** To do **
Please transcribe, word for word, only the lines from the one containing "The width and" through the last line of the records below, both included, and leave out every picture.

Start of Material supplied

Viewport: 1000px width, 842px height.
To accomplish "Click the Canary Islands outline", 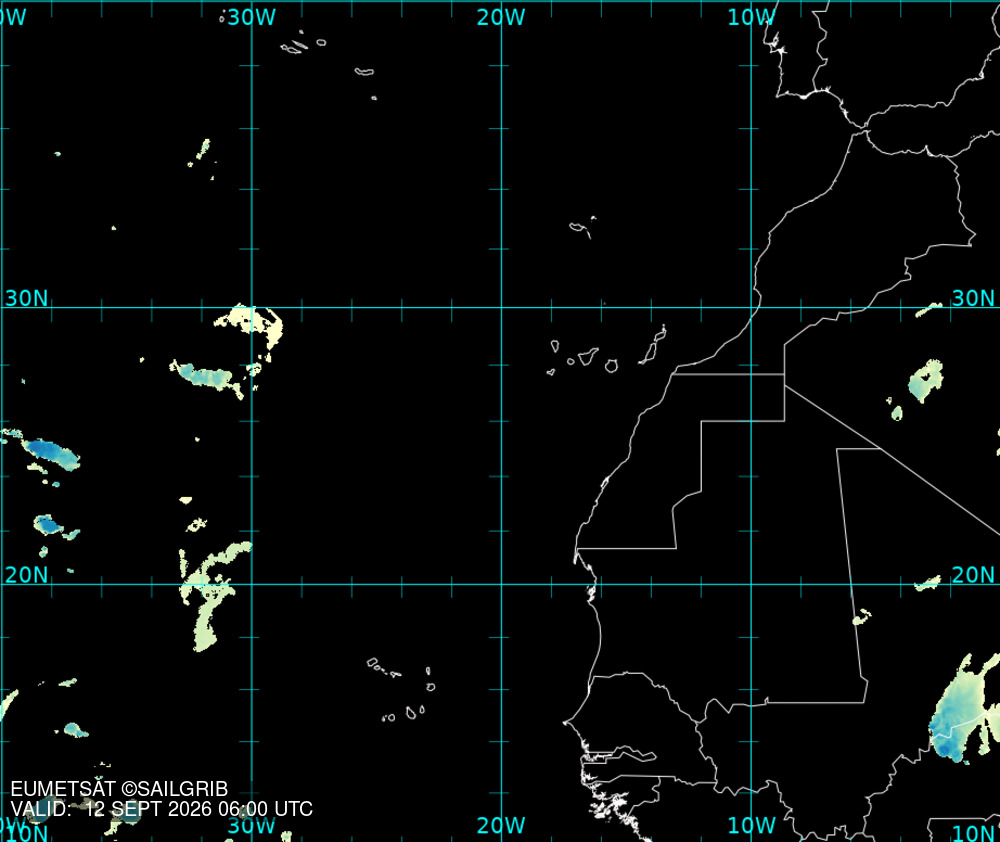I will tap(607, 350).
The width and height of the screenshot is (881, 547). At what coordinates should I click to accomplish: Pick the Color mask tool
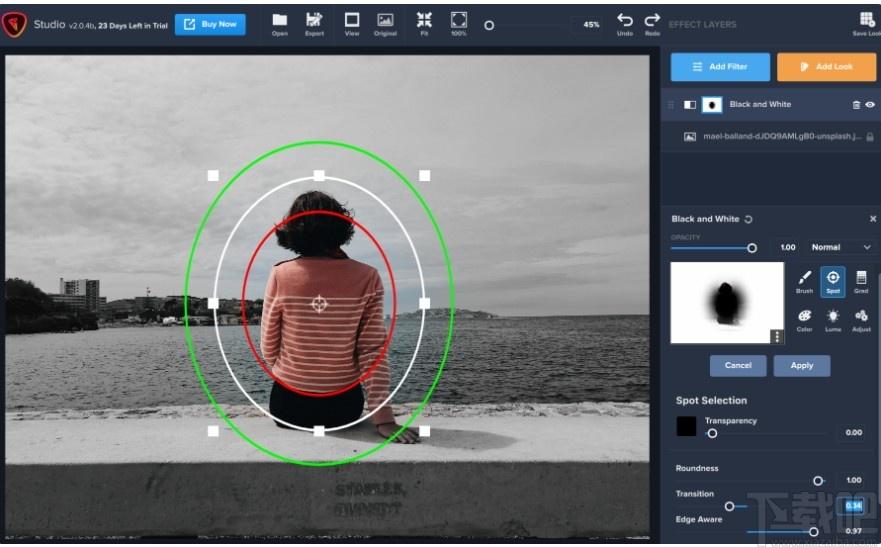click(804, 319)
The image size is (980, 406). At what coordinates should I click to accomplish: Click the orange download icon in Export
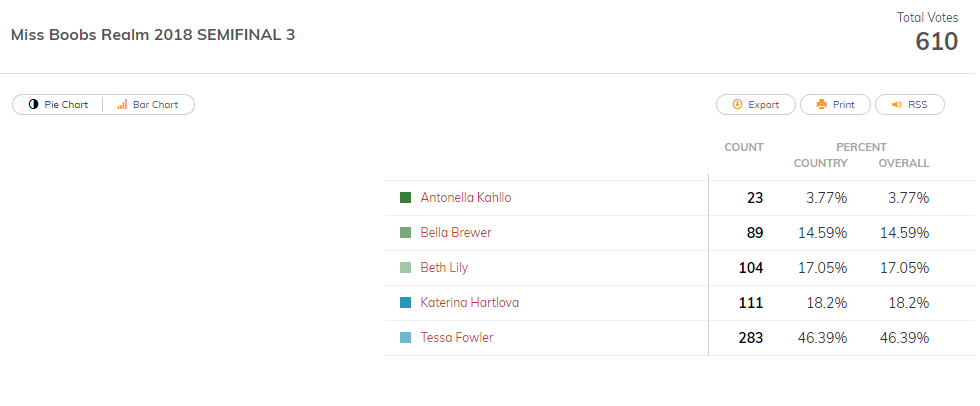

End of Material supplied

** Answer section **
The width and height of the screenshot is (881, 547). At what coordinates should I click to accomplish: Pick the Color mask tool
click(804, 319)
The image size is (980, 406). At what coordinates should I click to accomplish: Click the orange download icon in Export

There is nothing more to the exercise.